Provided records:

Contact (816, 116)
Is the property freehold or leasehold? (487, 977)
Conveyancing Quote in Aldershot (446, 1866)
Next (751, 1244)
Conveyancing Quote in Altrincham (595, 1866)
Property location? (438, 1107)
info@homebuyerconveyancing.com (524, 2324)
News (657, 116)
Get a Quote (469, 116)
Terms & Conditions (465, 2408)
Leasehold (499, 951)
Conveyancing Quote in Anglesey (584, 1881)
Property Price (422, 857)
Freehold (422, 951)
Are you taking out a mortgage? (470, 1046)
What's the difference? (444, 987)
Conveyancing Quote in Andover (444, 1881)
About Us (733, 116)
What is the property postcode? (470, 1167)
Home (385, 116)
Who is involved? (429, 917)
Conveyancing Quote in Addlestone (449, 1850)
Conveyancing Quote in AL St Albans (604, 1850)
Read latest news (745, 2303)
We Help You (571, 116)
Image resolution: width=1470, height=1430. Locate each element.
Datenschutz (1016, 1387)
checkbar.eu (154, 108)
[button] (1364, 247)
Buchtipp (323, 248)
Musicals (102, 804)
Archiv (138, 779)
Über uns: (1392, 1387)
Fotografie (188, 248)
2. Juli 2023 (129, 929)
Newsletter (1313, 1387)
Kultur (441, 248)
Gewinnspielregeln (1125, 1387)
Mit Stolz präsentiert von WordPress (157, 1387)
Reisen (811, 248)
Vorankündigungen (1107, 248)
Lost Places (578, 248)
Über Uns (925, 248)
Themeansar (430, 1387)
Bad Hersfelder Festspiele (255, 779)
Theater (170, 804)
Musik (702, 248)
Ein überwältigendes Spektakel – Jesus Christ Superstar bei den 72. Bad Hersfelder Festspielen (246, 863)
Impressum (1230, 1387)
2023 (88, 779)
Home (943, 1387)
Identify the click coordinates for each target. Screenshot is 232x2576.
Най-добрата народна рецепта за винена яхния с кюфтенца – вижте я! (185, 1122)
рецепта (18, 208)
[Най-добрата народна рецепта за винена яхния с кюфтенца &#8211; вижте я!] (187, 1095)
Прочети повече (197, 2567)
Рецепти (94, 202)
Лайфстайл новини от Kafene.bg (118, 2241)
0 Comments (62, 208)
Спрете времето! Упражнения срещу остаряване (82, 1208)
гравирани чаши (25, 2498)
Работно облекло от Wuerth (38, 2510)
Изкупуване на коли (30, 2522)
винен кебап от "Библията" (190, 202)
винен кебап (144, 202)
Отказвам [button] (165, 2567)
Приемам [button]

Instructions to follow:
When a line in the listing above holds the word "кюфтенца", copy it.

Response area:
Най-добрата народна рецепта за винена яхния с кюфтенца – вижте я! (185, 1122)
[Най-добрата народна рецепта за винена яхния с кюфтенца &#8211; вижте я!] (187, 1095)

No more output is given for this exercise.